*Angezeigter Text*
In der Adaption eines Romans von Jean-Paul Dubois entscheidet sich der Pariser Angestellte Mathieu Capelier (Pierre Deladonchamps) zum Flug nach Montreal. Eigentlich wollte ihm ein Unbekannter nur ein Paket in Erinnerung an seinen ihm unbekannten Vater Jean zusenden. Kurzerhand beschließt Mathieu, nach Kanada zu dessen Beerdigung zu reisen und dort mit Pierre Lesage (Gabriel Arcand) in Kontakt zu treten, einen engen Vertrauten seines offensichtlich verunglückten Vaters.

*Daten*
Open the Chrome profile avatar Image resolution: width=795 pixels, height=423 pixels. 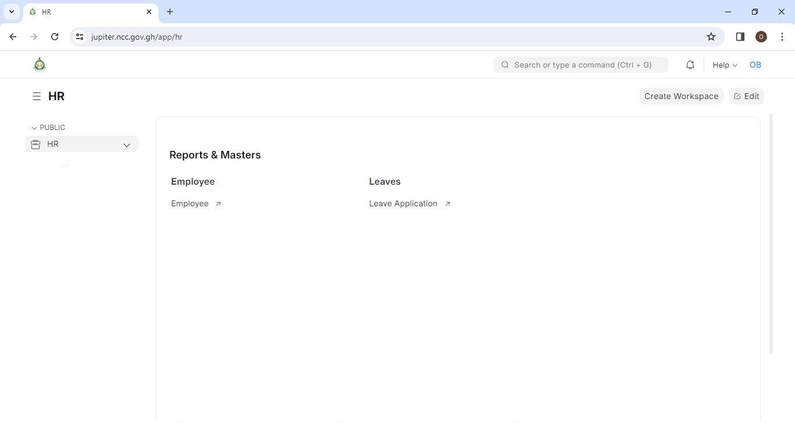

*Aufgabenstellung*
In welcher Beziehung stand Pierre Lesage laut dem angezeigten Text zu Mathieus Vater?

*Antwort*
Er war ein enger Vertrauter von Mathieus Vater Jean.